Comprehensive Linear Modeling with R provides a wide overview of numerous contemporary linear and non-linear modeling approaches for the analysis of research data. These include basic, conditional and simultaneous inference techniques; analysis of variance (ANOVA); linear regression; survival analysis; generalized linear models (GLMs); parametric and non-parametric smoothers and generalized additive models (GAMs); longitudinal and mixed-effects, split-plot and other nested model designs. The course showcases the use of R Commander in performing these tasks. R Commander is a popular GUI-based "front-end" to the broad range of embedded statistical functionality in R software. R Commander is an 'SPSS-like' GUI that enables the implementation of a large variety of statistical and graphical techniques using both menus and scripts. Please note that the R Commander GUI is written in the RGtk2 R-specific visual language (based on GTK+) which is known to have problems running on a Mac computer.

The course progresses through dozens of statistical techniques by first explaining the concepts and then demonstrating the use of each with concrete examples based on actual studies and research data. Beginning with a quick overview of different graphical plotting techniques, the course then reviews basic approaches to establish inference and conditional inference, followed by a review of analysis of variance (ANOVA). The course then progresses through linear regression and a section on validating linear models. Then generalized linear modeling (GLM) is explained and demonstrated with numerous examples. Also included are sections explaining and demonstrating linear and non-linear models for survival analysis, smoothers and generalized additive models (GAMs), longitudinal models with and without generalized estimating equations (GEE), mixed-effects, split-plot, and nested designs. Also included are detailed examples and explanations of validating linear models using various graphical displays, as well as comparing alternative models to choose the 'best' model. The course concludes with a section on the special considerations and techniques for establishing simultaneous inference in the linear modeling domain.

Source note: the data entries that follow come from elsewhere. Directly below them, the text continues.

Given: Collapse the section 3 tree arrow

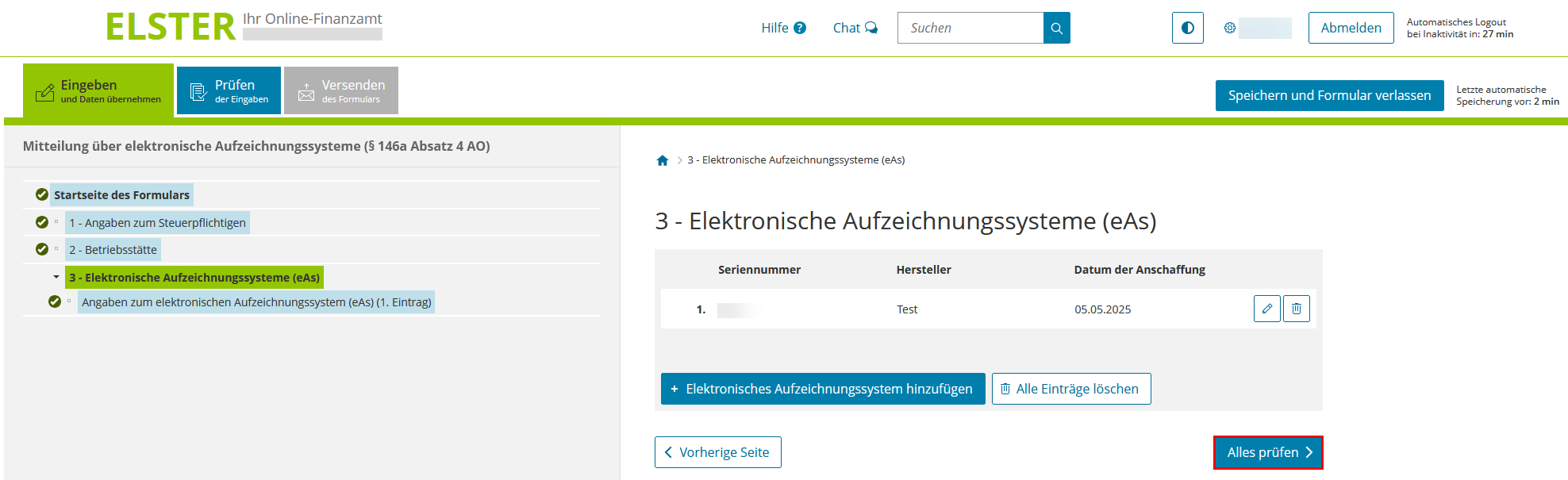Looking at the screenshot, I should coord(56,277).
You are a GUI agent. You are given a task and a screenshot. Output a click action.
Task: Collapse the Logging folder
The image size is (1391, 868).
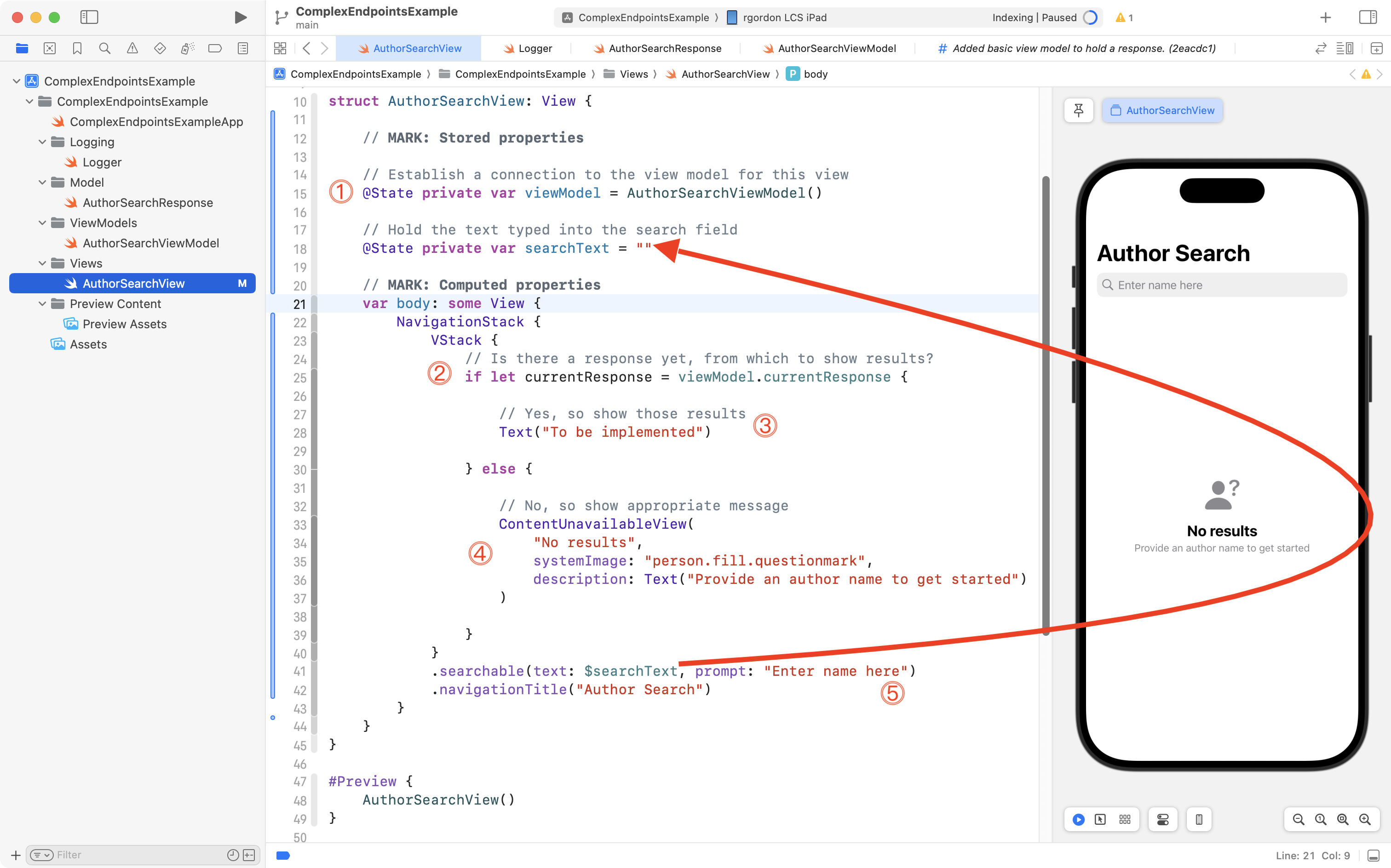point(42,142)
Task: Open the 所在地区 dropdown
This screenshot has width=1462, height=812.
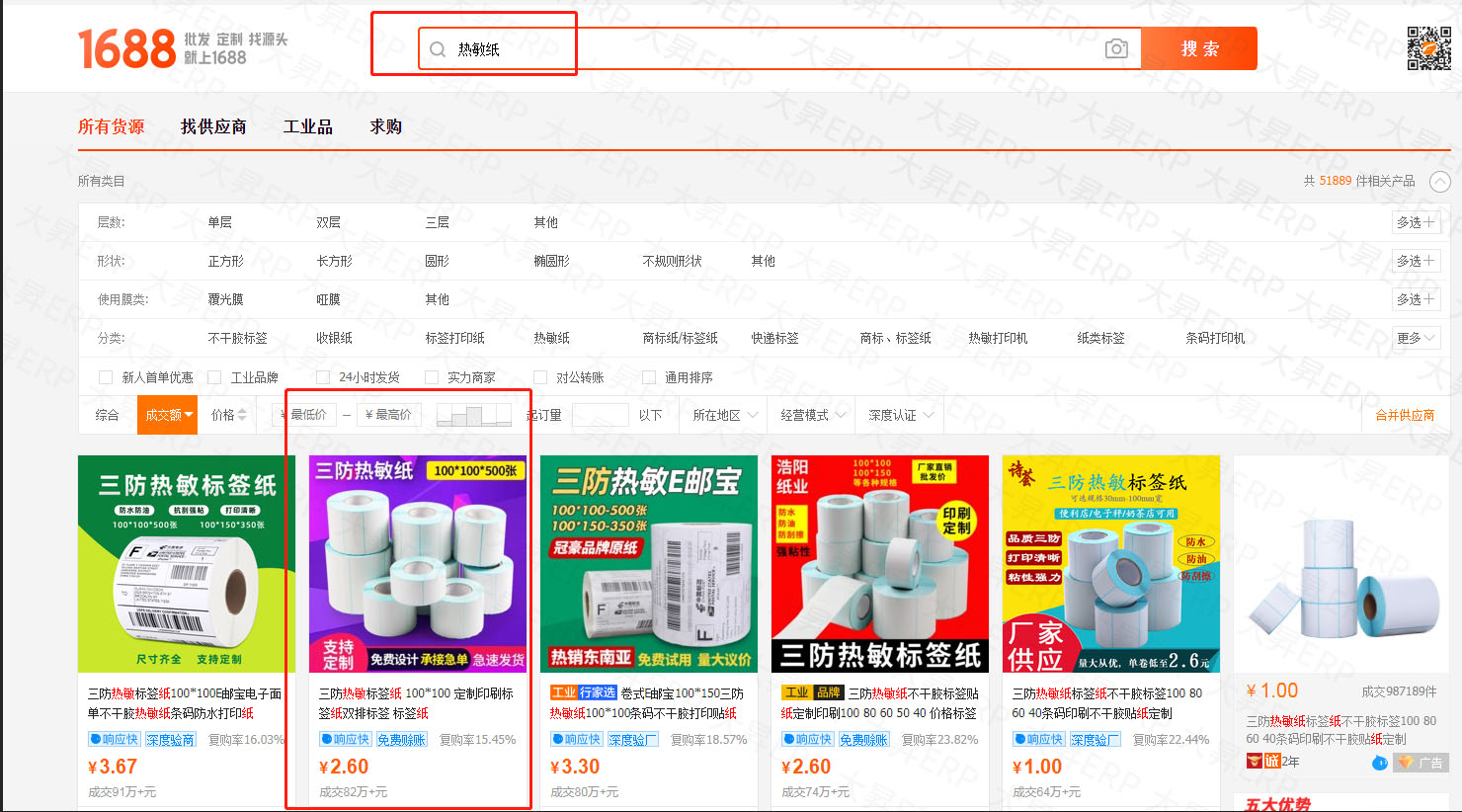Action: (725, 415)
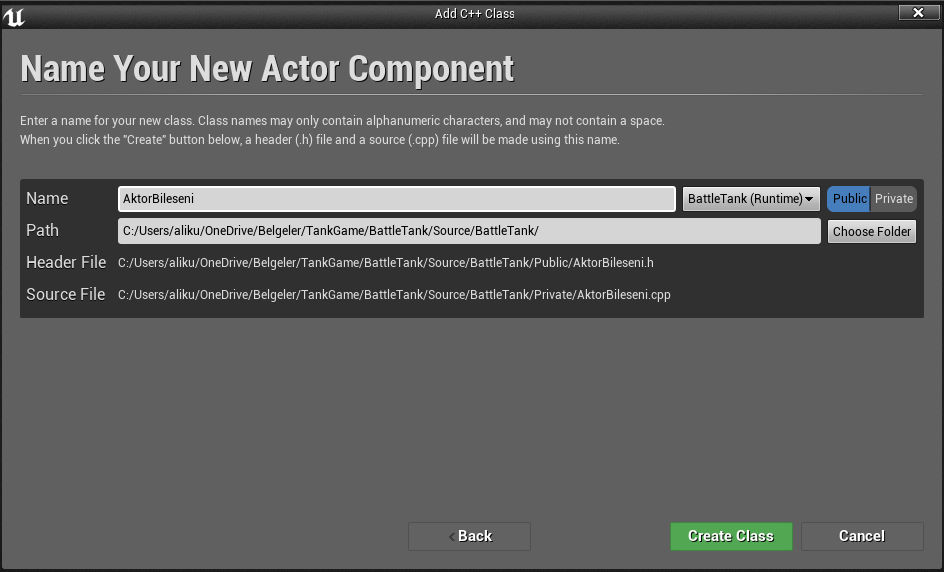Close the Add C++ Class dialog
This screenshot has height=572, width=944.
pos(918,12)
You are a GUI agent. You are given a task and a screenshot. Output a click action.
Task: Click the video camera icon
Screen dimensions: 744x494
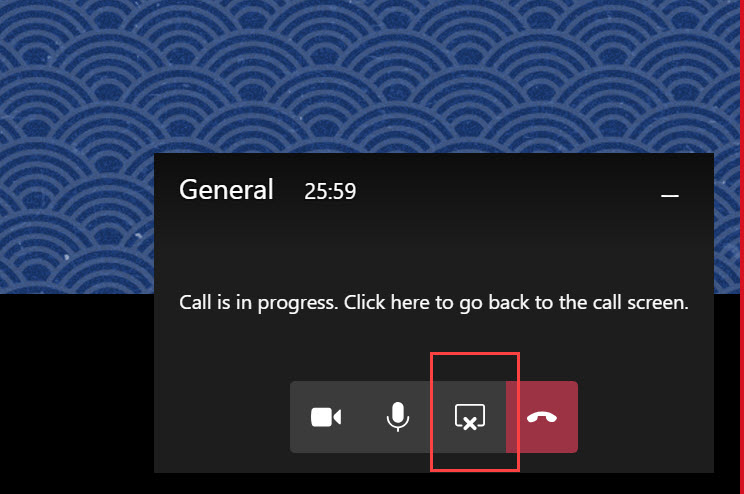[x=326, y=418]

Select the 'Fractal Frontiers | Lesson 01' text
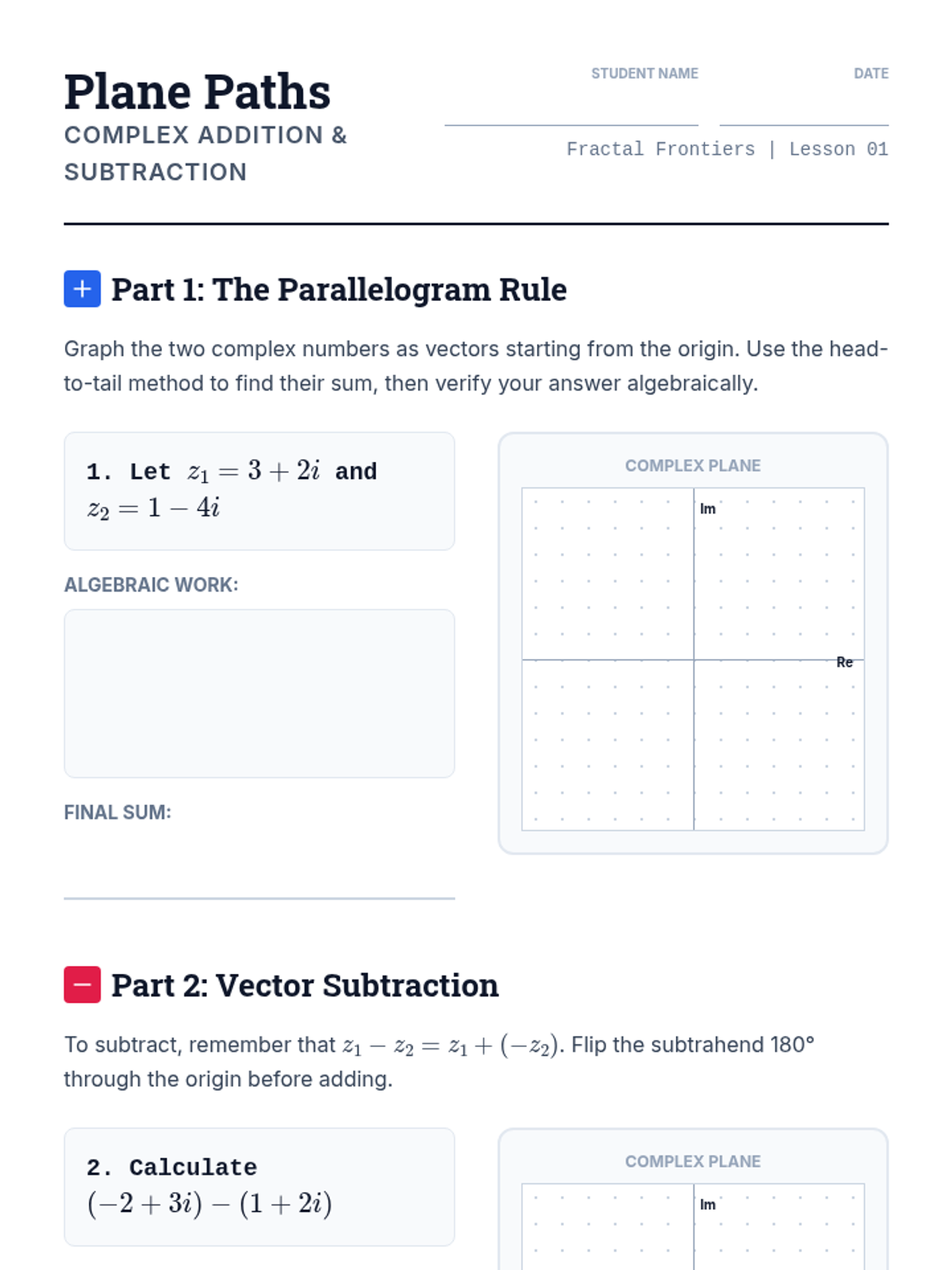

The rather long course aims for complete coverage of linear (and some non-linear) modeling approaches using R and is suitable for beginning, intermediate and advanced R users who seek to refine these skills. These candidates would include graduate students and/or quantitative and/or data-analytic professionals who perform linear (and non-linear) modeling as part of their professional duties.


Who this course is for:

  • This course is aimed at graduate students and working quantitative and data-analytic professionals who seek to acquire a wide range of linear (and non-linear) modeling skills using R.
  • People who only have a Mac computer available to use should know that the R Commander interface is written in the R-specific RGtk2 language (based on GTK+) which is known to be problematic running on a Mac computer.